« Moi j’aime pas l’opéra, j’aime mieux le cinéma »

Les Parapluies de Cherbourg

Par Laurent Bury | lun 22 Juin 2015 | Imprimer

Que Natalie Dessay ait exaucé un rêve de petite fille en chantant Michel Legrand, on peut le comprendre. Que Jean-Luc Choplin ait souhaité exploiter le succès des concerts donnés par la soprano avec le compositeur, c’est assez naturel. Fallait-il pour autant monter Les Parapluies de Cherbourg sur la scène du Châtelet ? Ce n’est pas la première fois que le film de Jacques Demy fait l’objet d’une adaptation théâtrale : la première vit le jour à New York en 1979, suivie d’une autre à Paris, « la plus convaincante » selon Michel Legrand ayant été conçue en 2011 à Londres.
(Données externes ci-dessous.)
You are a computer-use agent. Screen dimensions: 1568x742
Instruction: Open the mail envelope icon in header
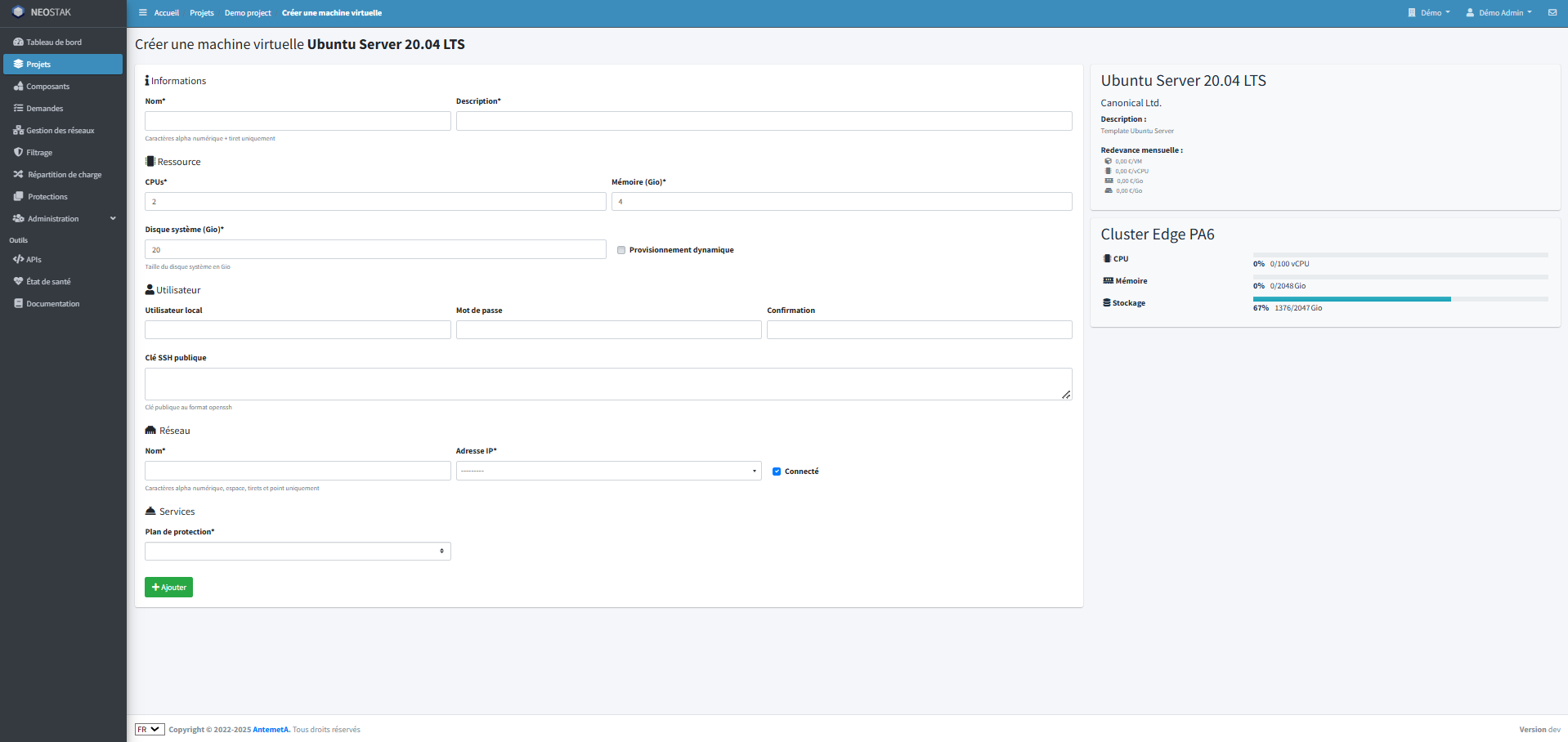tap(1552, 13)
Pourtant, si le DVD Erato peut annoncer une « première mondiale », c’est parce que le compositeur a remis son ouvrage sur le métier : insatisfait des versions réduites utilisées jusque-là, il a spécialement réorchestré pour orchestre symphonique la partition jadis écrite pour le long-métrage. Cela se traduit par une certaine uniformisation car, dans la bande-son originelle, « les formations d’orchestre sont à géométrie variable, en fonction des séquences ». 82 ans au compteur, Michel Legrand dirige un peu comme Richard Strauss vers la fin des années 1930 : le résultat tourne parfois au fond sonore pour salon de thé et manque cruellement de traits saillants.

Est-ce pour ne pas chercher à rivaliser avec le film que le choix a été fait d’une version semi-scénique ? Apparemment, il avait dans un premier temps été question d’une version de concert au sens strict, avec chanteurs en tenue de soirée, en rang d’oignon derrière les micros. Finalement, l’orchestre occupe tout le fond de la scène, et les chanteurs, portant le costume de leur rôle, évoluent au milieu de décors réduits à quelques éléments mobiles. Les commander à Sempé était sans doute une bonne idée, car la France du Petit Nicolas est un peu celle des films de Demy. Les accessoires ainsi dessinés, comme sur des morceaux de papier déchirés, situent l’action, mais de façon parfois un peu trop systématique, car certaines scènes auraient parfaitement pu se passer d’une localisation aussi insistante. Et Vincent Vittoz ne semble pas avoir toujours été très inspiré : les rares tentatives pour échapper au réalisme du livret ne sont guère couronnées de succès. Le bref ballet initial se substitue à une scène située dans le garage où Guy travaille : ici, elle n’a lieu nulle part et tous les artistes y participent sans qu’on puisse savoir qui est qui. Interminable paraît l’autre « ballet », celui des deux marins-accessoiristes portant une horloge et un panneau « Cherbourg », qui tournent inlassablement autour de Guy et Geneviève lors de la scène des adieux.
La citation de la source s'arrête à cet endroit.